━━ DATA ━━

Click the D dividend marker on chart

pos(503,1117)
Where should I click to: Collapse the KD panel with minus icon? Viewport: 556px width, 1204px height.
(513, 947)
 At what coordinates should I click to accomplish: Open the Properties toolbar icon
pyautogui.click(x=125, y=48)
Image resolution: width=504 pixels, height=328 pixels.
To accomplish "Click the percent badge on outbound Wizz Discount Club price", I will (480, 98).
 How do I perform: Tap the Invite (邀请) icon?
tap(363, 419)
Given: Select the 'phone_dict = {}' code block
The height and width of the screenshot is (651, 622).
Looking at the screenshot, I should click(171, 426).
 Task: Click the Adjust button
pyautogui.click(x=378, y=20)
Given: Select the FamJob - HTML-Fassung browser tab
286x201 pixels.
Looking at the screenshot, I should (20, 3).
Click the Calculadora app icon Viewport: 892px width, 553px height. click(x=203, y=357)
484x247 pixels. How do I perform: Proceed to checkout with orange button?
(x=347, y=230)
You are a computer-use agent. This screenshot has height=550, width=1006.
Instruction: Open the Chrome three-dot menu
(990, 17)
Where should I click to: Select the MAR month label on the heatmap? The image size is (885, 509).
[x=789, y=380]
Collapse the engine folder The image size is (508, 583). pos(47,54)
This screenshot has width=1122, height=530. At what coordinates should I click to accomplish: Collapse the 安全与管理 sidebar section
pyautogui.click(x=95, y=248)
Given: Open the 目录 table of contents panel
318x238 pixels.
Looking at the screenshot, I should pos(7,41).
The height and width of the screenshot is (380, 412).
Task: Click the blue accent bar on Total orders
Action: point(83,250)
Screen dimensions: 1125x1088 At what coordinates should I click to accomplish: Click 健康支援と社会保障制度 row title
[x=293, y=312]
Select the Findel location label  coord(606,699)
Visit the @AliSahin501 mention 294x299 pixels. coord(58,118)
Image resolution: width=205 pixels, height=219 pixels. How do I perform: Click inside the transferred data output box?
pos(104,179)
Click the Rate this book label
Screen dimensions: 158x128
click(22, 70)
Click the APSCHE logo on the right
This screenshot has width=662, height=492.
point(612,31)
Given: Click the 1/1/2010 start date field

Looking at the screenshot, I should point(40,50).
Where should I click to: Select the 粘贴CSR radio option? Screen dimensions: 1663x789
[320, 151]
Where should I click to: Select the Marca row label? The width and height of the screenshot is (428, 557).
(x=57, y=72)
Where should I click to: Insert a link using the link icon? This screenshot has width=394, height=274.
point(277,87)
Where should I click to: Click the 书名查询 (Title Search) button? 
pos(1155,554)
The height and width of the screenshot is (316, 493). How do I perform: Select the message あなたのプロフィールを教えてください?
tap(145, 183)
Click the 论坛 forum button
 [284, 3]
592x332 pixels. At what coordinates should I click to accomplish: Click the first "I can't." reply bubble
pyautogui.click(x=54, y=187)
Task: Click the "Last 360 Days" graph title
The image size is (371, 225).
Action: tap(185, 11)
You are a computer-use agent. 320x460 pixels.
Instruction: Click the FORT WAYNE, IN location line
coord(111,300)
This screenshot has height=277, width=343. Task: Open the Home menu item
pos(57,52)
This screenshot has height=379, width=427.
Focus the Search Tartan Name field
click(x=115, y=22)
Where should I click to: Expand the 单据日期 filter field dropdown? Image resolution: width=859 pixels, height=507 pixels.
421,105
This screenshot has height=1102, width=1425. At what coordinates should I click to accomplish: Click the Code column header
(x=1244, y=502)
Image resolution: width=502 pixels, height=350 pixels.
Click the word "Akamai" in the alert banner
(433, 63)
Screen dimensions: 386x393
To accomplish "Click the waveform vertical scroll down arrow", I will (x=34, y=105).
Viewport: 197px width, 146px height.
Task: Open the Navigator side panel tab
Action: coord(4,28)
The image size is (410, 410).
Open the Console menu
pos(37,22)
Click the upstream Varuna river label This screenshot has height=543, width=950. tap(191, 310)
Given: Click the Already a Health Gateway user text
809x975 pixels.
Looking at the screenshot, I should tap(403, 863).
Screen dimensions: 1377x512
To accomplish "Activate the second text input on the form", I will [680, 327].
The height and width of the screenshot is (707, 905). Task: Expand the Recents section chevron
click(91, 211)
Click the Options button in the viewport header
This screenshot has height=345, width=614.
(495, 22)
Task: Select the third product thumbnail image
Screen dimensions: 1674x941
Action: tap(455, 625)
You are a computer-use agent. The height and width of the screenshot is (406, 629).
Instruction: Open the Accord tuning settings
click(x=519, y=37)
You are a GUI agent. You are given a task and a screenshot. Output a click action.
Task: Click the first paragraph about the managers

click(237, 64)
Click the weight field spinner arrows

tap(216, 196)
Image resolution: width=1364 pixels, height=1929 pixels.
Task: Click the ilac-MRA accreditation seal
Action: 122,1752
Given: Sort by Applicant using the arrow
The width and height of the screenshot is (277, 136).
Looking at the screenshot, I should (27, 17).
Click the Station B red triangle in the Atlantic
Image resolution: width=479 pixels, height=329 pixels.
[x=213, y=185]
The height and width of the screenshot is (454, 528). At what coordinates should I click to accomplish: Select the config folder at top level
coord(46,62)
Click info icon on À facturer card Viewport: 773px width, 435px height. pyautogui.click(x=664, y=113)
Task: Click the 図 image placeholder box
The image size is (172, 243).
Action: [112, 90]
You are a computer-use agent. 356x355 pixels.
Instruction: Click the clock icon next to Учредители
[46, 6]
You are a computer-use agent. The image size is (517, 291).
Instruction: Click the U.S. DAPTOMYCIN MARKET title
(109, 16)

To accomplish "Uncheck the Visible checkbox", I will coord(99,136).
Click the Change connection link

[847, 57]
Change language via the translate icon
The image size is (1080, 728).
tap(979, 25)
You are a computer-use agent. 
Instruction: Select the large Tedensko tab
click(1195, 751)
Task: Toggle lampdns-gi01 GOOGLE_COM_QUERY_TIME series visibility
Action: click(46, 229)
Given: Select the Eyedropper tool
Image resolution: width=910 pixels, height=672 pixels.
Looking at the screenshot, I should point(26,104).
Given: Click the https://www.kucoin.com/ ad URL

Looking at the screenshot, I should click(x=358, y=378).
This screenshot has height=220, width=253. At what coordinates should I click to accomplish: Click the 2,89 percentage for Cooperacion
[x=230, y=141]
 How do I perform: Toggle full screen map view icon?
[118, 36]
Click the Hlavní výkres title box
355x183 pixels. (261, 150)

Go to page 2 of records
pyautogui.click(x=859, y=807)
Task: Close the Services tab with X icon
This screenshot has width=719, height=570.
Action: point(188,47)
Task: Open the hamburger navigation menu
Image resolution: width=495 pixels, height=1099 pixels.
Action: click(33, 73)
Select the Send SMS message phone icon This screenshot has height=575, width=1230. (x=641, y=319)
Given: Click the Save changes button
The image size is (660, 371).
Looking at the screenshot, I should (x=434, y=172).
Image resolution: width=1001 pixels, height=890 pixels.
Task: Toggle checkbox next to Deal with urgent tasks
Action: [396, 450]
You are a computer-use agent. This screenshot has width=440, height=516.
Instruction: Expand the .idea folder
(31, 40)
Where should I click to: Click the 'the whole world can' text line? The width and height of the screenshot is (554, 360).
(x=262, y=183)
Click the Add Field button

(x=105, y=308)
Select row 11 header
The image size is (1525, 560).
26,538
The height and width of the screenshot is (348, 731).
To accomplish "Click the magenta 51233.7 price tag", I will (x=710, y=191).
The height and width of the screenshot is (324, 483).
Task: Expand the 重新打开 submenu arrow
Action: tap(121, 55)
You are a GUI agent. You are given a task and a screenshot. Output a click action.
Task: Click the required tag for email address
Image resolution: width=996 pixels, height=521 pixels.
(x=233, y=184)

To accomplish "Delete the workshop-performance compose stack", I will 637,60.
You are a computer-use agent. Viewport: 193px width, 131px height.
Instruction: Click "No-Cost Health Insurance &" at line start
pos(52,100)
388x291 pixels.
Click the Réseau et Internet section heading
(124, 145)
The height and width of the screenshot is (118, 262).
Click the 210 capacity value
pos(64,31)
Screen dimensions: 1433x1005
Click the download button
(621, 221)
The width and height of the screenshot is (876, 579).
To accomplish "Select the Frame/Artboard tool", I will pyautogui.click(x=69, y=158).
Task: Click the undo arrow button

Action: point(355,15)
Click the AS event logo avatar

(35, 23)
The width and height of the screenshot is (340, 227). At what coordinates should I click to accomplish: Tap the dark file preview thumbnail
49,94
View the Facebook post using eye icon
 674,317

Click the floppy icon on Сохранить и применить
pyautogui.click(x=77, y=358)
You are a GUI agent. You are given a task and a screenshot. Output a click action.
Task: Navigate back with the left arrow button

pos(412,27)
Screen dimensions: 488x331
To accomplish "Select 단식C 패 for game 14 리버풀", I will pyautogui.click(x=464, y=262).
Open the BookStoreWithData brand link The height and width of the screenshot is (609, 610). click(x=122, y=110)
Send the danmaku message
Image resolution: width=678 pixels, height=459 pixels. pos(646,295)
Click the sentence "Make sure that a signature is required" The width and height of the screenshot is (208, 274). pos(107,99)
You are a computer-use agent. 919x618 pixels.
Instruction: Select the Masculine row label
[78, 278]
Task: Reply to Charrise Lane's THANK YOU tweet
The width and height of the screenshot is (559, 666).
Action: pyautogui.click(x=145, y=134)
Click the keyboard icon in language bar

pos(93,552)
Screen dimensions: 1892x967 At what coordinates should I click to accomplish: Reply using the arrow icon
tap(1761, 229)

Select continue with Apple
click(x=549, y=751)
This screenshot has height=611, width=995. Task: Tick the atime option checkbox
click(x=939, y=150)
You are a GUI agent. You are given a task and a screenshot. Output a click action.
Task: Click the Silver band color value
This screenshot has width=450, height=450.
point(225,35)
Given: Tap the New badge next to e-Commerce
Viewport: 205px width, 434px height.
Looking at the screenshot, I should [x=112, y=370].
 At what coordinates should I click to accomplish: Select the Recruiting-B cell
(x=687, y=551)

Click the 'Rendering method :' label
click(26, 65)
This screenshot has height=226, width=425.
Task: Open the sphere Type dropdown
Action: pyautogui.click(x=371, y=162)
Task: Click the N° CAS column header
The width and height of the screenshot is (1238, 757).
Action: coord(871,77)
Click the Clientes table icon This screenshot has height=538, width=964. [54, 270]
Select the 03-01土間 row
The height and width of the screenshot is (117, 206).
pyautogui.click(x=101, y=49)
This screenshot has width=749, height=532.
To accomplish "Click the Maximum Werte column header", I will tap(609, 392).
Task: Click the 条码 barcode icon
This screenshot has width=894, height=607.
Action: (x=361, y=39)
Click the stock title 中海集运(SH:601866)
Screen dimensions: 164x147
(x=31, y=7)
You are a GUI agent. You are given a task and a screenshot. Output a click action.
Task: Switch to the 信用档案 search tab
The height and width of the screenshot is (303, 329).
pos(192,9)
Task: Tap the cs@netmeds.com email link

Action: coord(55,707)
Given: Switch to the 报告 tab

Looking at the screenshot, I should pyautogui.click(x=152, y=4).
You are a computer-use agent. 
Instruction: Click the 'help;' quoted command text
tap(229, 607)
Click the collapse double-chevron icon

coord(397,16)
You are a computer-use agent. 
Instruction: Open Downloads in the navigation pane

━━━

### WHAT TO WORK ON:
In the entries above, please find the line with "The height and width of the screenshot is (651, 622)." and the line with "has height=550, width=1006.", then write out exactly those two lines and every line between them, and nothing more.

### YOUR RESPONSE:
The height and width of the screenshot is (651, 622).
Looking at the screenshot, I should click(171, 426).
 Task: Click the Adjust button
pyautogui.click(x=378, y=20)
Given: Select the FamJob - HTML-Fassung browser tab
286x201 pixels.
Looking at the screenshot, I should (20, 3).
Click the Calculadora app icon Viewport: 892px width, 553px height. click(x=203, y=357)
484x247 pixels. How do I perform: Proceed to checkout with orange button?
(x=347, y=230)
You are a computer-use agent. This screenshot has height=550, width=1006.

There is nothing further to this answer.